- Nearest city: Itamarandiba, Minas Gerais
- Coordinates: 17°58′08″S 43°09′04″W﻿ / ﻿17.969°S 43.151°W
- Area: 498 hectares (1,230 acres)
- Designation: Ecological station
- Created: 23 September 1974

= Mata dos Ausentes Ecological Station =

State administered ecological station in Brazil

Mata dos Ausentes Ecological Station (Estação Ecológica Mata dos Ausentes) is a state-administered ecological station in Minas Gerais, Brazil.

==Location==
The station was created by decree on 23 September 1974, modified on 28 December 1994. It covers 498 ha.
It lies in the municipality of Senador Modestino Gonçalves, Minas Gerais.
It is part of the Espinhaço Mosaic. Other units in this mosaic are the Sempre Vivas National Park, Serra do Cabral, Biribiri, Rio Preto, Pico do Itambé and Serra Negra state parks, and the Água das Vertentes, Felício dos Santos and Rio Manso Environmental Protection Areas.

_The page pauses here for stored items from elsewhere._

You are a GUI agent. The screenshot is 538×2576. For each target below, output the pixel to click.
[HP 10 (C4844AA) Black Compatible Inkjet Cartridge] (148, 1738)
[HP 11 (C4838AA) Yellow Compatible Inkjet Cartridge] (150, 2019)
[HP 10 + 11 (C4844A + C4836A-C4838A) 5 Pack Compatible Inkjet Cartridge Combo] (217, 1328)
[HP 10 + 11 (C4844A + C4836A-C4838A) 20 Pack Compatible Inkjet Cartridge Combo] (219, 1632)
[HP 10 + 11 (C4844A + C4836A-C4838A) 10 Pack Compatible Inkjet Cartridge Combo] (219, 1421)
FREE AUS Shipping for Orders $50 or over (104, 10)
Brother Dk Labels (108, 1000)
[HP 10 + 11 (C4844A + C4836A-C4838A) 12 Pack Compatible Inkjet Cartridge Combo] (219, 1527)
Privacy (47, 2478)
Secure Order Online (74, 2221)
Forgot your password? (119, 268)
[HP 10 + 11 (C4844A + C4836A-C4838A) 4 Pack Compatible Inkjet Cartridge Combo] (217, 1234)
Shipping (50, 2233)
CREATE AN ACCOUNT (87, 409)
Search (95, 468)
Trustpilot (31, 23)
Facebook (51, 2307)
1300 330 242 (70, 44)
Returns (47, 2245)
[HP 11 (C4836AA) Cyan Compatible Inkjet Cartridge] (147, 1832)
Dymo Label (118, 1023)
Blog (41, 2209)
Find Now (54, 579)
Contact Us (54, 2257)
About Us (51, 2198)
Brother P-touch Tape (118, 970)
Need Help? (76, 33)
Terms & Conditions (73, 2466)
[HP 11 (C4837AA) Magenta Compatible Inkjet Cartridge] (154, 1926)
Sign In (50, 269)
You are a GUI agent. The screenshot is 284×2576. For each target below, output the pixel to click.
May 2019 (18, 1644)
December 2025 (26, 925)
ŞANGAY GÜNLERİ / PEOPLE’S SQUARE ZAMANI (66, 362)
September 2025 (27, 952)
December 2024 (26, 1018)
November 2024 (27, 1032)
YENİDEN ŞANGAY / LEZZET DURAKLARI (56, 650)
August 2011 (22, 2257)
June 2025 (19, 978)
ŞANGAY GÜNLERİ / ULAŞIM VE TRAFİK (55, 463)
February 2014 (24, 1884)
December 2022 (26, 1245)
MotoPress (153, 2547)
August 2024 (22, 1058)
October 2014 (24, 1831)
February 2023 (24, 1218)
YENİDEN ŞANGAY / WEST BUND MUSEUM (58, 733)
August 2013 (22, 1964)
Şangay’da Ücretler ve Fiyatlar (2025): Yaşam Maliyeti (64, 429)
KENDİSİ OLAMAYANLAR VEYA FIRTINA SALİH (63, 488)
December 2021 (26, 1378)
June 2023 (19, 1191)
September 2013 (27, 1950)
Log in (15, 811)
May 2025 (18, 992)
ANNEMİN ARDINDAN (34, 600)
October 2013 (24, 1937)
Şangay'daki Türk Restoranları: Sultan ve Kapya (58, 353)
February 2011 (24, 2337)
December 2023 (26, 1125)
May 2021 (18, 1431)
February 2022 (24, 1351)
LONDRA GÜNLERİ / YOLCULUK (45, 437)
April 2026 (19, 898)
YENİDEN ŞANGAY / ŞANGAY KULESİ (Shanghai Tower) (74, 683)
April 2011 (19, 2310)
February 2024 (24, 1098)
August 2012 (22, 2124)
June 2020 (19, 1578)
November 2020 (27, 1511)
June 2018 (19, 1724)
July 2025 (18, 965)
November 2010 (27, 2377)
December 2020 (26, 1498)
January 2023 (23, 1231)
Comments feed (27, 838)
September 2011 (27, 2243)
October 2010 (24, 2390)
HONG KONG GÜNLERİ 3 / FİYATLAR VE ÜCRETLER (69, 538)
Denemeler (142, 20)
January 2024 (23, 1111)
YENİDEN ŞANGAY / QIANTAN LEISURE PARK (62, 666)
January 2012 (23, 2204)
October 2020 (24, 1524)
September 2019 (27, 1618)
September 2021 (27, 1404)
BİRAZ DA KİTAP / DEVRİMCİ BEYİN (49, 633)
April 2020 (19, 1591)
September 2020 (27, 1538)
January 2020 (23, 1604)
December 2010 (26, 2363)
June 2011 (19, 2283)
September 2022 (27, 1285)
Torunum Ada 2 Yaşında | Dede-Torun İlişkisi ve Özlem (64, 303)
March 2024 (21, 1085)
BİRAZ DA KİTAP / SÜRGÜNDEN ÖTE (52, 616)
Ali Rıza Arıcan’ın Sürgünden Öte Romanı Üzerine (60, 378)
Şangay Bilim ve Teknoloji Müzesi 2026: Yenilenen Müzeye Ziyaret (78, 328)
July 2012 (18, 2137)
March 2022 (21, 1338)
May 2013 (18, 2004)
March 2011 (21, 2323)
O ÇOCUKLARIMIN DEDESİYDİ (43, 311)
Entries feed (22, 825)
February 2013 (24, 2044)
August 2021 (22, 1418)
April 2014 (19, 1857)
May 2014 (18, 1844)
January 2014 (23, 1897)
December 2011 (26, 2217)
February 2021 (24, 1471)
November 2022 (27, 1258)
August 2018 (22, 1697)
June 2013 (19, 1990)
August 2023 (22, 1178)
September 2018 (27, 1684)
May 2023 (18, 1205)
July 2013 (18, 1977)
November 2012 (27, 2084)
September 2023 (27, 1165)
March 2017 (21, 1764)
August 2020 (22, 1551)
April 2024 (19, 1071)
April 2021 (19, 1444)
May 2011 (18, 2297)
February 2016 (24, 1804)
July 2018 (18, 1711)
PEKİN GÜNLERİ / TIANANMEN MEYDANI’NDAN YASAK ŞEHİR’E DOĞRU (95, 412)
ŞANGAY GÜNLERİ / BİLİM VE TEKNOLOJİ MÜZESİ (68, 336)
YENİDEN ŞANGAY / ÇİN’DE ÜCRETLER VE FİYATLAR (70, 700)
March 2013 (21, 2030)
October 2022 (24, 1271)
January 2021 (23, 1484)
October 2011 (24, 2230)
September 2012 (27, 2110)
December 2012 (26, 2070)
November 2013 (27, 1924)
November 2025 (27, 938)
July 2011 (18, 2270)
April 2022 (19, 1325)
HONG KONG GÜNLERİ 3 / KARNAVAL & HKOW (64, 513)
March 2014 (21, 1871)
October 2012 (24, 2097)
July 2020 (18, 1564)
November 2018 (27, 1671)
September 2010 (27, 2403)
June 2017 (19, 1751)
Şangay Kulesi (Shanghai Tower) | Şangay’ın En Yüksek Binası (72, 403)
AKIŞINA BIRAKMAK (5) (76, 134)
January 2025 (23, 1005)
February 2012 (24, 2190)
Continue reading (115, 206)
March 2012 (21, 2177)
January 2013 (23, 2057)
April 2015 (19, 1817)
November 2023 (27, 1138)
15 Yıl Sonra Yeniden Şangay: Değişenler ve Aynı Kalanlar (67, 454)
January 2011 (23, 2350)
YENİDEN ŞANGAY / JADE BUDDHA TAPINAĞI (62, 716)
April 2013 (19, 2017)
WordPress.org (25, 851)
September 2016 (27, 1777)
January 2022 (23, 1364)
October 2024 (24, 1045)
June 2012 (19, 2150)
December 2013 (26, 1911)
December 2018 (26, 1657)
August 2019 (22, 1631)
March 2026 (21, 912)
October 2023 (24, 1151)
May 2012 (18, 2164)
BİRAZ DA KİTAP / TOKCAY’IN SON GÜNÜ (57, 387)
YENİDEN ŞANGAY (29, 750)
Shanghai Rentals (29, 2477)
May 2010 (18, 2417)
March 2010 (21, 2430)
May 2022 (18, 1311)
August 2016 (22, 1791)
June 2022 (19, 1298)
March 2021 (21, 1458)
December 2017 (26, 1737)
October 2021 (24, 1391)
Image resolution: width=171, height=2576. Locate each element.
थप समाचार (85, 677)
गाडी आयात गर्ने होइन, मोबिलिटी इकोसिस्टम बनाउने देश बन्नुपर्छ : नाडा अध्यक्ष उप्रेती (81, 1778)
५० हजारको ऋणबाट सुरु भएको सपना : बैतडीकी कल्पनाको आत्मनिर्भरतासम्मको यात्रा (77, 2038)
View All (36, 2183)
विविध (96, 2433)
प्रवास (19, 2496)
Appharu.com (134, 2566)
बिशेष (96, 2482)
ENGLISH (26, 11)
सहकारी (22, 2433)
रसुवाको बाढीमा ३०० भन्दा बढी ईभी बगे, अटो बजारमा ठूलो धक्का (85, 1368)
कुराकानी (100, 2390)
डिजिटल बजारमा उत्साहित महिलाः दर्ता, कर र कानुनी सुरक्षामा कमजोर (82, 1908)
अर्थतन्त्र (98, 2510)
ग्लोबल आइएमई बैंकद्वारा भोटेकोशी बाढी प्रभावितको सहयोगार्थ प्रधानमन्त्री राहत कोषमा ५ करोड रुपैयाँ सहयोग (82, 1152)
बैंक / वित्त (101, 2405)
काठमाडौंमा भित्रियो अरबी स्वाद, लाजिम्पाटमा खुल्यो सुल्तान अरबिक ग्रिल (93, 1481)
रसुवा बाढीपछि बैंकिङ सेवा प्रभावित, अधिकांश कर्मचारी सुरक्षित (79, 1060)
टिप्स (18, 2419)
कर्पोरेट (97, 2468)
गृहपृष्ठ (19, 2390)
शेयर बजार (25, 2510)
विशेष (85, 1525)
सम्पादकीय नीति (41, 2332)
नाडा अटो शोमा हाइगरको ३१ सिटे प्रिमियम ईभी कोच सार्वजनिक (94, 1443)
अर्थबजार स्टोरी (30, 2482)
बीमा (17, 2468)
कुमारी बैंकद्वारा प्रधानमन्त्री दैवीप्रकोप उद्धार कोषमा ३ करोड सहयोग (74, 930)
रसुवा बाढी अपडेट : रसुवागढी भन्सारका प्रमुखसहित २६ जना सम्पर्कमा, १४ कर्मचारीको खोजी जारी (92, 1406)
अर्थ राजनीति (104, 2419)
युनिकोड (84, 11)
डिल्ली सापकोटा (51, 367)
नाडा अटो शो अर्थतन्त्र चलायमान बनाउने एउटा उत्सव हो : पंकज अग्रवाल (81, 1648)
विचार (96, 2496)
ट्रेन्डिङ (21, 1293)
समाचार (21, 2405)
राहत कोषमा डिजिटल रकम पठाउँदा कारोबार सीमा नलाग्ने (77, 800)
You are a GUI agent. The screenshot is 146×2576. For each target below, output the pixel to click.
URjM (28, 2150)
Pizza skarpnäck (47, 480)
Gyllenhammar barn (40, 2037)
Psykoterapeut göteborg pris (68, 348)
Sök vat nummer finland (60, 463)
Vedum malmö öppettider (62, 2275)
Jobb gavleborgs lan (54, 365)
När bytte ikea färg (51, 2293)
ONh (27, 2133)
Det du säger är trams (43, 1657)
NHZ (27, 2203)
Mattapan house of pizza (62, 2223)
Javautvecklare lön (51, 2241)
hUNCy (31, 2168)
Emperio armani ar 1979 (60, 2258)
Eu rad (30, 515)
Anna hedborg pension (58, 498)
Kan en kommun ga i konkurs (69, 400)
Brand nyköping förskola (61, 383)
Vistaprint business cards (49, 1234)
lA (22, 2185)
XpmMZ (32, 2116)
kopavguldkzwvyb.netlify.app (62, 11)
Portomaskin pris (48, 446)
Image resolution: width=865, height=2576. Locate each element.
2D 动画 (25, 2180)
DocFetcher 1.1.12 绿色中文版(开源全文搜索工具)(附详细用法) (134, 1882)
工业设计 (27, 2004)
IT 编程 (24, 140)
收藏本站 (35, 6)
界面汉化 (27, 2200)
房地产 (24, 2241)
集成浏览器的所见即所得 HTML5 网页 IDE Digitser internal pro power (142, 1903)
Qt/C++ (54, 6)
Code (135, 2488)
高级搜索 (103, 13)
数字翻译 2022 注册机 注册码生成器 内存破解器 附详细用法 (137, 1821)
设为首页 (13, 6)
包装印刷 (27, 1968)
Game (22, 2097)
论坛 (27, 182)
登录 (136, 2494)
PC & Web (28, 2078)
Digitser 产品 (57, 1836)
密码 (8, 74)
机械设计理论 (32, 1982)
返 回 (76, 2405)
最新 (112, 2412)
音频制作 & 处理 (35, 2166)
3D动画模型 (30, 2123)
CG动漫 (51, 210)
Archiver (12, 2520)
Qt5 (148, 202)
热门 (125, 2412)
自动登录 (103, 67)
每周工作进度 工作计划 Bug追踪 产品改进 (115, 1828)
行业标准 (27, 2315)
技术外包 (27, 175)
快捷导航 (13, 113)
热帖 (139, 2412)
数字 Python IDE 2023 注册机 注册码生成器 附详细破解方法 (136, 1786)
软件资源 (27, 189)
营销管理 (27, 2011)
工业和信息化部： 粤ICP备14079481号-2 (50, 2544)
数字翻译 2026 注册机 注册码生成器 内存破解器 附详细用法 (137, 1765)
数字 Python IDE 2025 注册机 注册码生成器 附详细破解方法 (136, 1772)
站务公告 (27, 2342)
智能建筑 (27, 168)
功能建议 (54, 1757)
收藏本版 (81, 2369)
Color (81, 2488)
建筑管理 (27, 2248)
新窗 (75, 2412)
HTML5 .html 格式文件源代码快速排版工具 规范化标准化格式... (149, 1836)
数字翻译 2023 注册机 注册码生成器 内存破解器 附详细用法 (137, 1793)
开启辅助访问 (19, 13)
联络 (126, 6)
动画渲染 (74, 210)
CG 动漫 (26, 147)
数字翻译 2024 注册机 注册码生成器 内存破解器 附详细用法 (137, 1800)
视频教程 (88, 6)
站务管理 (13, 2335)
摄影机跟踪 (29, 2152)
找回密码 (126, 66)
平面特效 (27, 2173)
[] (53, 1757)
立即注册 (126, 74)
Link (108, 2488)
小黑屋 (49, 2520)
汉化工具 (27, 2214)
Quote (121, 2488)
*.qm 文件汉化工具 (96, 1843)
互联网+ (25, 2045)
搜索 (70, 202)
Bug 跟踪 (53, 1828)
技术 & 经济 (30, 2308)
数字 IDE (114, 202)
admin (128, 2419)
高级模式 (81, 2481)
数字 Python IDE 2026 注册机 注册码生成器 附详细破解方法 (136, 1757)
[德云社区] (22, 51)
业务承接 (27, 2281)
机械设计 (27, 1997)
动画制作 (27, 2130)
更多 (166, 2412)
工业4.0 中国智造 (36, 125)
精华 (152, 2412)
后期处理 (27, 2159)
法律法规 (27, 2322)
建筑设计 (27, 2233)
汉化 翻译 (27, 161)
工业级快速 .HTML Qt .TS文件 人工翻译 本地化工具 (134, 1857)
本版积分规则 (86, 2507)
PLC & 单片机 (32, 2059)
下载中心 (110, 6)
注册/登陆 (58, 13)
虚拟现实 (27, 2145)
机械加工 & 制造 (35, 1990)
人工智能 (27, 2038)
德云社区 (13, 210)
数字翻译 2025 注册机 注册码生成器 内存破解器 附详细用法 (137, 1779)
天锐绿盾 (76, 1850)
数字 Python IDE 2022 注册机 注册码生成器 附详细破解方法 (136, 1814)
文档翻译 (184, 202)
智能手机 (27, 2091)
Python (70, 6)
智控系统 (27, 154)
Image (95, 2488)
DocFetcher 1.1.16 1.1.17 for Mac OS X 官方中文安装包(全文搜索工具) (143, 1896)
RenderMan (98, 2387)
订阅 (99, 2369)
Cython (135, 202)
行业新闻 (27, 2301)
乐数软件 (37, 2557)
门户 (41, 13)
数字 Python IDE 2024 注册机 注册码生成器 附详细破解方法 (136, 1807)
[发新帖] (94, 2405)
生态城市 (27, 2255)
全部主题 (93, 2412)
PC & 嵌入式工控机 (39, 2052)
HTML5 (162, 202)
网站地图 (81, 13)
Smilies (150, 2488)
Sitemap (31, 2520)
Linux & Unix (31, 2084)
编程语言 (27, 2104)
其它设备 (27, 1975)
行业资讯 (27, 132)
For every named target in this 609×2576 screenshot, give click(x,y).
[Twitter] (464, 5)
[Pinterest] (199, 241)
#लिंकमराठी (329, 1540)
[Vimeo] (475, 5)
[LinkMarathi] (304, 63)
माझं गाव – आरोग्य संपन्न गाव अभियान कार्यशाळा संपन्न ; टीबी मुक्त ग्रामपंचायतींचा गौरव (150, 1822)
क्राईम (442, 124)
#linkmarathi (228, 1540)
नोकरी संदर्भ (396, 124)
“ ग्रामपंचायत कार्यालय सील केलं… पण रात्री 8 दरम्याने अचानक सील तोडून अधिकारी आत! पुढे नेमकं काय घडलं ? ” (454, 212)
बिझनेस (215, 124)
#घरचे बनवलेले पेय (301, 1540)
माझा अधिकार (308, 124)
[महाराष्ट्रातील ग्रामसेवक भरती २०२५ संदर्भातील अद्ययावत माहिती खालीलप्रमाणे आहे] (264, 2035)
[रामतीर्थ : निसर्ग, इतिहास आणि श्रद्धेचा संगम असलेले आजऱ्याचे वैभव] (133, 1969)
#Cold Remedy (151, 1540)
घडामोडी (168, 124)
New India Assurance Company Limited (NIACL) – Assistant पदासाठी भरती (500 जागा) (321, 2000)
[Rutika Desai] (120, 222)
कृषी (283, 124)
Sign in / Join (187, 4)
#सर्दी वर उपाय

The station is within the Jequitinhonha River valley, in the basin of the Araçuaí River.
It lies in an area where there is intense human activity and provides an important refuge for local fauna. The vegetation is mainly fields, dense cerrado and remains of the Atlantic Forest.
Fauna include giant anteater, giant armadillo, maned wolf and ocelot.

==Conservation issues==

In April 2013, the Public Ministry and Justice department of Minas Gerais charged that the State Forestry Institute had been failing to comply with environmental legislation. There were serious problems such as lack of a management plan, physical structures and personnel, and land tenure issues with the ecological stations of Mata dos Ausentes and Mata do Acauã and the state parks of Biribiri, Alto Cariri, Rio Preto and Serra Negra.

In April 2014, the state government established a working group to coordinate regularization of "vacant" land in ten state conservation units including the Mata dos Ausentes Ecological Station. "Vacant" land is land that has never been privately owned, even though occupied.
Streams that rise in the reserve feed the Itapirapuã, one of the main tributaries of the Itanguá River.

In August 2015, a project was under way to recover the Itapirapuã, which had been damaged by cattle trampling the banks, destruction of the riparian forests to make charcoal, sand mining and dumping of domestic sewage and solid waste.